The env can bring the whole stack up itself (``launch_mujoco=True``,
``new_roscore=True``, ``load_robot=True`` — all default True), so a
smoke test is a single process:

.. code-block:: python

   import uniros as gym
   import my_mujoco_envs                 # triggers gymnasium.register

   env = gym.make("MyMujocoReachSim-v0")  # self-launches roscore + server + controllers
   obs, info = env.reset(seed=0)
   for _ in range(100):
       obs, reward, term, trunc, info = env.step(env.action_space.sample())
       if term or trunc:
           obs, info = env.reset()
   env.close()

To attach to a stack you started separately (useful while debugging
the bring-up), launch the package's launch file first, then construct
the env with ``launch_mujoco=False, new_roscore=False,
load_robot=False``.

For manipulation tasks, random joint actions rarely bring the
end-effector to the object, so they do not exercise contact. Add a
short scripted "poke" (IK the end-effector through the object and
check it moves) to confirm contact and the free-joint dynamics
independently of the policy. Once the env runs cleanly, plug it into a
training script — see :doc:`training`.


7. Stepping regimes
-------------------

``MujocoBaseEnv`` supports three regimes, selected per task:

* **Real-time** (default) — the UniROS paper real-time loop; physics
  is never paused and a timer refreshes observations. Matches the real
  robot, so policies transfer.
* **Paused MDP** (``realtime_mode=False``) — physics runs only during
  the action window, then pauses; every sample is the post-action
  world state.
* **Deterministic fast-step** (``sim_step_mode=2``) — the simulation
  is advanced explicitly by ``num_mujoco_steps`` with no wall-clock
  sleep, so training runs faster than real time.


Configuration via YAML
----------------------

As with the Gazebo envs, keep task parameters (action limits, object
regions, reward coefficients, tolerances) in a YAML file under
``config/`` and load it at construction:

.. code-block:: python

   from multiros.utils.ros_common import ros_load_yaml
   ros_load_yaml(pkg_name="my_mujoco_envs",
                 file_name="my_task_config.yaml", ns="/")
   self.reach_tolerance = rospy.get_param("/my_robot/reach_tolerance")
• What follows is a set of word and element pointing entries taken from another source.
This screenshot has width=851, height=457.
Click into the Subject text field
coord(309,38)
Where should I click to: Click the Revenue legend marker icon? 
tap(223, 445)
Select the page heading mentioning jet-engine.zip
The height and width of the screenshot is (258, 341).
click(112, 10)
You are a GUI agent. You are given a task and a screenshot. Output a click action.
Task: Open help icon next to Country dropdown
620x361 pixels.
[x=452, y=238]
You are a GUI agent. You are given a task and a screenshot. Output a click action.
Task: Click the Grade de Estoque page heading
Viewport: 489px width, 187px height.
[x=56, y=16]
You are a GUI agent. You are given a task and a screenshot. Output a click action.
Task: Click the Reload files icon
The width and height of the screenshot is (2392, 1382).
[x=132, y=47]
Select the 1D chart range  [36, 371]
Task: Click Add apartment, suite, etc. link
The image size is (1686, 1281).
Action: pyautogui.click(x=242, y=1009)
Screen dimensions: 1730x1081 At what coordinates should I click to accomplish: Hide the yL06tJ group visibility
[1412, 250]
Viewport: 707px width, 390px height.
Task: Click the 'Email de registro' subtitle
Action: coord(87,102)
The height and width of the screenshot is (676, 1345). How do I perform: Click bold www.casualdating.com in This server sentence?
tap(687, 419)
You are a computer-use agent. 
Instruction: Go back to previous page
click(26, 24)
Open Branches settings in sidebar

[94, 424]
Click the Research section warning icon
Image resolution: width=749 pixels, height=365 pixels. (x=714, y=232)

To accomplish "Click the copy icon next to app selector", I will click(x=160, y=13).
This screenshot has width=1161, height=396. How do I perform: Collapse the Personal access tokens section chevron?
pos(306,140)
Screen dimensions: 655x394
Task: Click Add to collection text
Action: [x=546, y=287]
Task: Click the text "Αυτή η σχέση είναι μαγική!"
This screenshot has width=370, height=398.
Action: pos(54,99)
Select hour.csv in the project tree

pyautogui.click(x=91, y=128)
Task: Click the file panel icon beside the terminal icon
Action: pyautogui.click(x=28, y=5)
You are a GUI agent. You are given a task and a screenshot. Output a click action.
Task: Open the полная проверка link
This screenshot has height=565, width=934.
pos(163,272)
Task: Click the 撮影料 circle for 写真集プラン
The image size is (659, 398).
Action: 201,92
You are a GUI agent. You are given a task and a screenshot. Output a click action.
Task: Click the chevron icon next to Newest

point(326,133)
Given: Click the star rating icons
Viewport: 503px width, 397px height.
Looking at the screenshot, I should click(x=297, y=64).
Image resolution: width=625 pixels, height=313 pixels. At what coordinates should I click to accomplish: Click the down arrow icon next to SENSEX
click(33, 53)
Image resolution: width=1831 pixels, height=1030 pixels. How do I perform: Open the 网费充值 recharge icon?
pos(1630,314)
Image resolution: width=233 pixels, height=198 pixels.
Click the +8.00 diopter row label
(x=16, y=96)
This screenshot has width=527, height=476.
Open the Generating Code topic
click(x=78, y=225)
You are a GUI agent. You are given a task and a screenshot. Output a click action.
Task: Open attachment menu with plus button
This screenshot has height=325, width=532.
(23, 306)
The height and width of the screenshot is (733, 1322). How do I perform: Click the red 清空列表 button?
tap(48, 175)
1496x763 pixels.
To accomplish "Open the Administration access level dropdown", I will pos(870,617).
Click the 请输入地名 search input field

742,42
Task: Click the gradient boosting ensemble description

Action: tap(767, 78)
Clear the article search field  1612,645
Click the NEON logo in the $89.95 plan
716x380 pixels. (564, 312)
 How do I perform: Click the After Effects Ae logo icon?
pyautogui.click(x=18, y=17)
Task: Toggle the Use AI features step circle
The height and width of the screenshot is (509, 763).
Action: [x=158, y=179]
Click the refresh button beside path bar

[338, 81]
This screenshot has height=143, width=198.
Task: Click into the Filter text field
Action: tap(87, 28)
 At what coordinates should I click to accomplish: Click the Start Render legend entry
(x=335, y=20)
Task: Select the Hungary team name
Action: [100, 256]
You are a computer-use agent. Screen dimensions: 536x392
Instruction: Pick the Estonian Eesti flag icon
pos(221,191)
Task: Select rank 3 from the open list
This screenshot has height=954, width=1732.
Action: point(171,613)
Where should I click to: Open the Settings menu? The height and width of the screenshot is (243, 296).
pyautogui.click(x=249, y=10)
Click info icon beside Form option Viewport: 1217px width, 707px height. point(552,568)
Keep the env package self-contained: ship its own task and training
configs rather than importing them from another package, so it can be
used with just MultiROS + ``sb3_ros_support``.


Common pitfalls
---------------

* **Transmission mismatch**. If ``mujoco_ros_control`` logs *"Could
  not initialize robot simulation interface"*, the URDF declares a
  transmission for a joint absent from the MJCF. Pass
  ``controlled_joints`` (env) and use the launch helper
  ``$(find multiros)/scripts/mujoco_filtered_description.py`` (launch
  files) so only the driven joints' transmissions are kept.
* **use_sim_time and resets**. The MuJoCo server publishes ``/clock``;
  a reset rewinds it, so any ``rospy.sleep`` straddling a reset must
  tolerate ``ROSTimeMovedBackwardsException``. The backend already
  guards its own sleeps; do the same in task code that sleeps.
* **Degenerate observation bounds**. A ``Box`` dimension whose min
  equals max (e.g. an object's z fixed to the table height) trips the
  gymnasium checker. Give every dimension a real range.
* **Object obs vs spawn region**. Bound the object's observation to
  cover spawn + goal + overshoot, not just the spawn region, or a
  pushed object leaves the observation space.
* **Safety floor for table tasks**. The per-link floor check is shared
  with the Gazebo envs. Its defaults suit reach (which never
  approaches the surface); for push/pick-and-place tune ``table_z`` /
  ``safety_z_margin`` in the task config so the arm can get low enough
  to contact the object without the action being rejected.
* **Seed leakage**. Use ``self.np_random`` (populated by the base
  class via ``super().reset(seed=seed)``), not ``np.random``.